WRITTEN INSTRUCTION: Format the lines of the material below as a numbered list, starting at the line that contains "Image resolution: width=633" and ending with the last line of the material, and leave out blank lines. Omit the pictures from your answer.

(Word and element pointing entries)
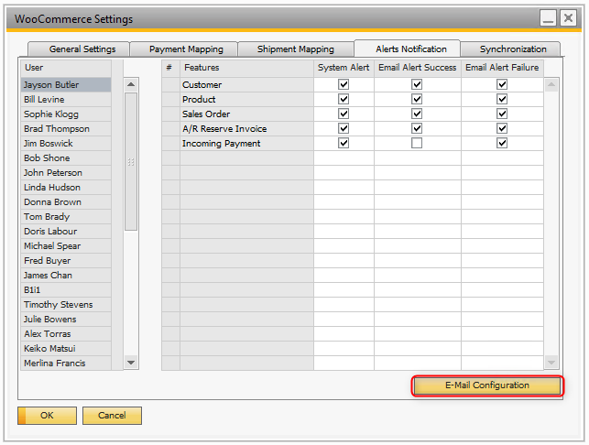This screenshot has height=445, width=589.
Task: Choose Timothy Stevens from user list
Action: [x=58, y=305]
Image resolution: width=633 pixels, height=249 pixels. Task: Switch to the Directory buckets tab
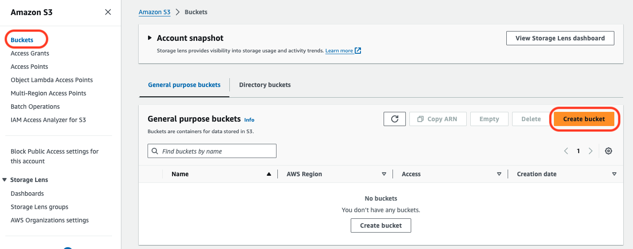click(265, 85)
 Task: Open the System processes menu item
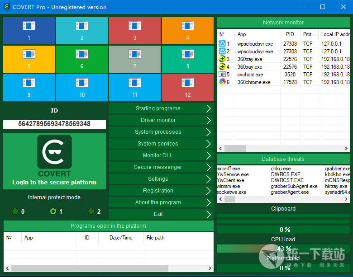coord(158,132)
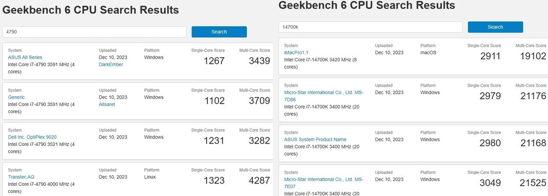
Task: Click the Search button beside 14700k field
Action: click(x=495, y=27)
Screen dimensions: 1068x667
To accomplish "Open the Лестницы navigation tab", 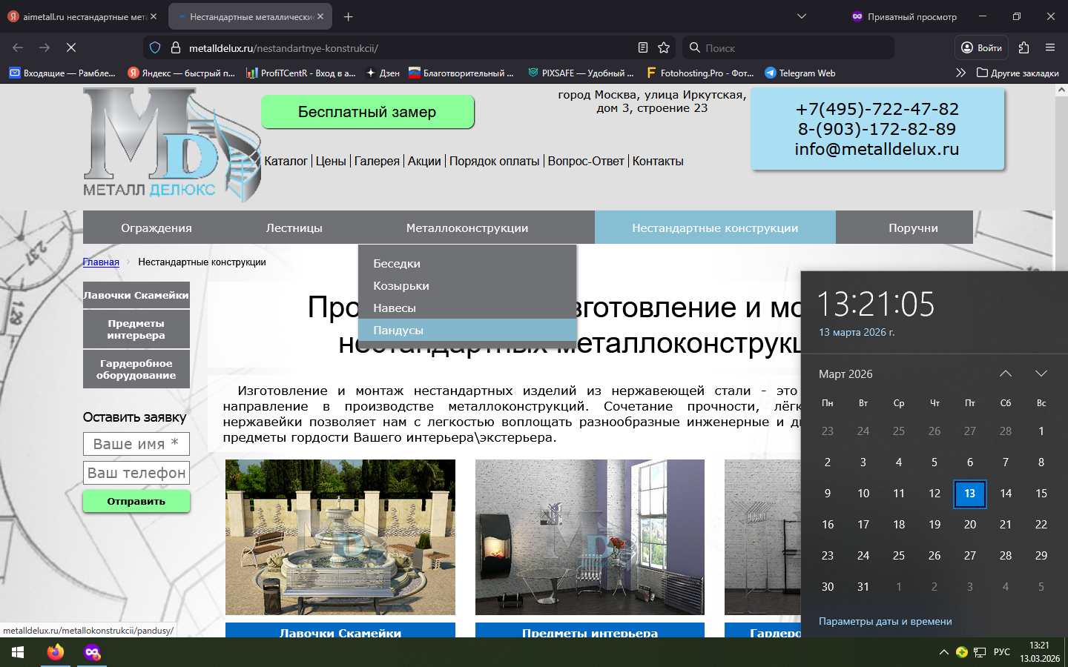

COMPLETED EXERCISE:
1. Image resolution: width=633 pixels, height=249 pixels. Task: Switch to the Directory buckets tab
2. click(265, 85)
3.  Task: Open the System processes menu item
4. coord(158,132)
5. Task: Click the Search button beside 14700k field
6. Action: click(x=495, y=27)
7. Screen dimensions: 1068x667
8. To accomplish "Open the Лестницы navigation tab", 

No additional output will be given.